There is evidence of a Gene-Environment Interaction (GxE) i.e. the magnitude of the genetic effect depends on the environment.
The Cadoret study assessed family histories and not the child’s genotype i.e. the evidence was indirect.
With the Human Genome Project, we can now measure genotypes directly.
Detailed explanation of a breakthrough paper that did just this i.e. measure the specific genotype, to answer the same question as the Cadoret study. The findings are:
If you had the high risk genotype but did not experience a lot of stress in the environment, the genetic effect was irrelevant.
If you had the high risk genotype, the genetic effects mattered.
These findings are similar to the Cadoret study.
In other words, when an individual inherits a vulnerability (diathesis), whether the vulnerability manifests as pathology depends on the environmental triggers (stress).

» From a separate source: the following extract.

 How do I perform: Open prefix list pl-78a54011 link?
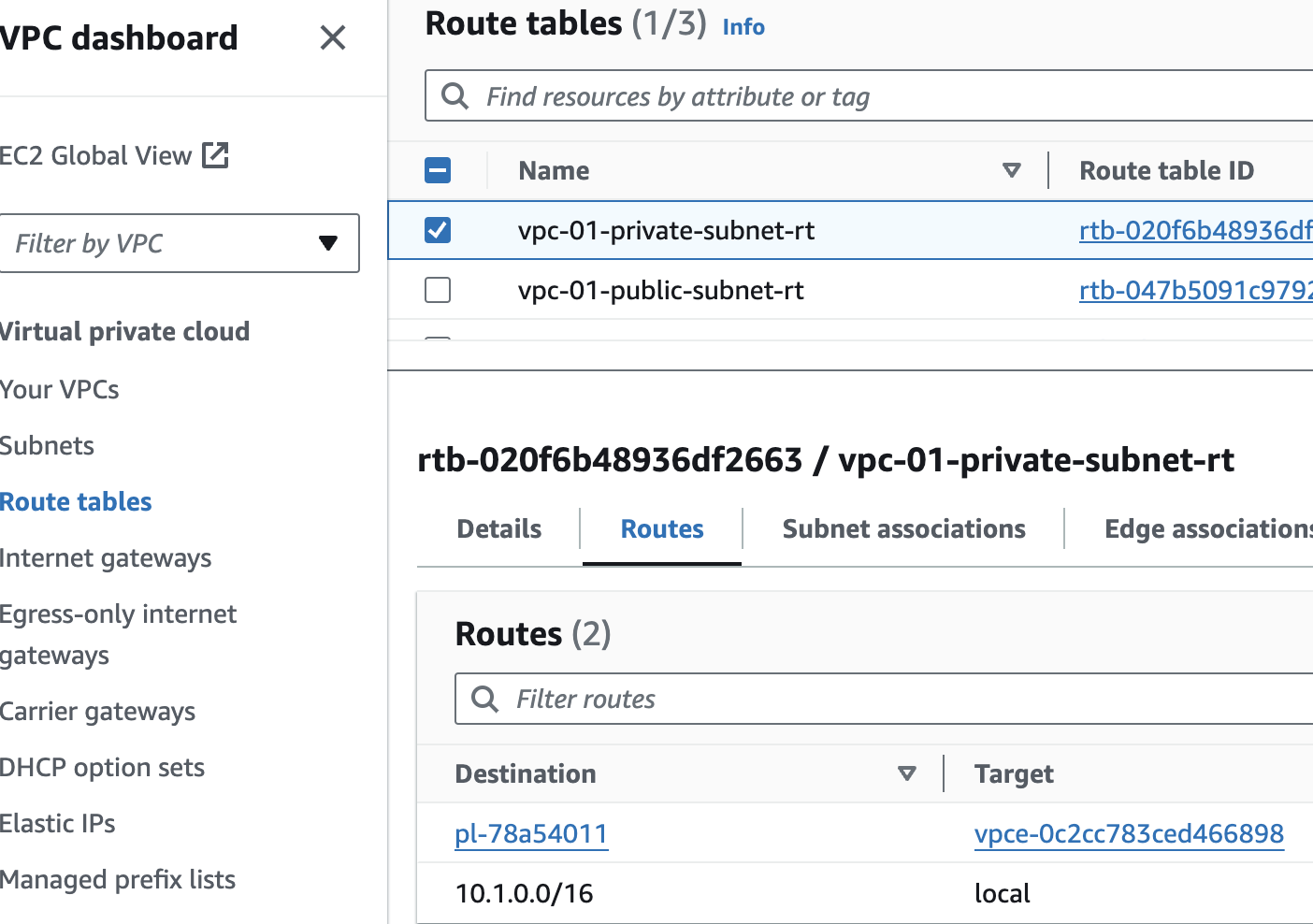click(x=531, y=833)
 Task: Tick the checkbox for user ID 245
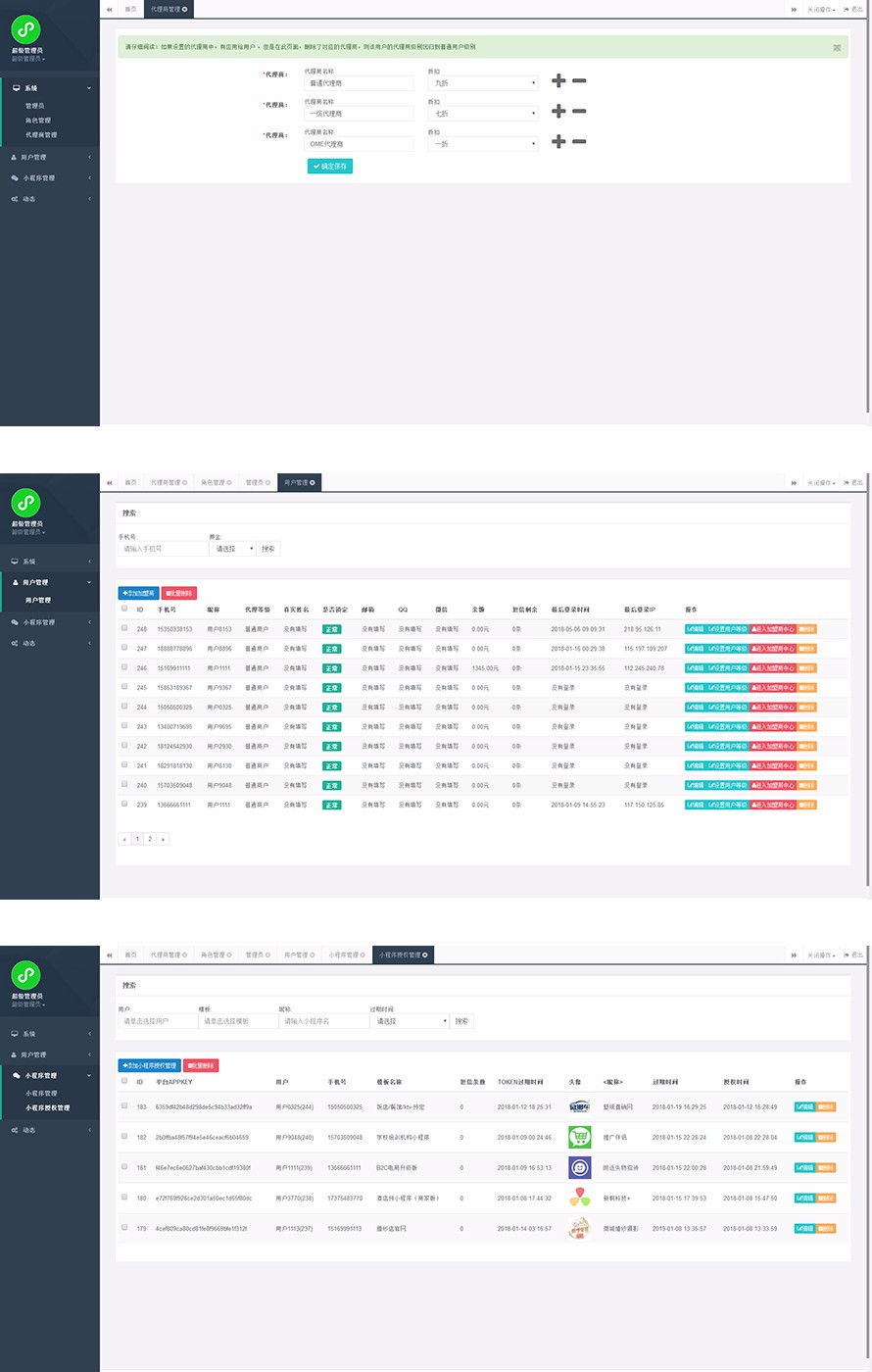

This is called the Diathesis-Stress Model of psychopathology and is a form of Gene-Environment Interaction. It is fundamental to the way psychologists and psychiatrists think about psychopathology (such as depression, schizophrenia, autism etc).
PKU (see earlier unit) is also an example of Diathesis-Stress Model – people with PKU genotype are vulnerable to suffer intellectual disability, but it depends on how much phenylalanine is in their diet (stress); if the amounts are controlled, people will not suffer intellectual disability even if the inherited the vulnerability (diathesis).
Gene Environment Interaction is important because for some genotypes, we can interevene with success; research in GxE has increased exponentially.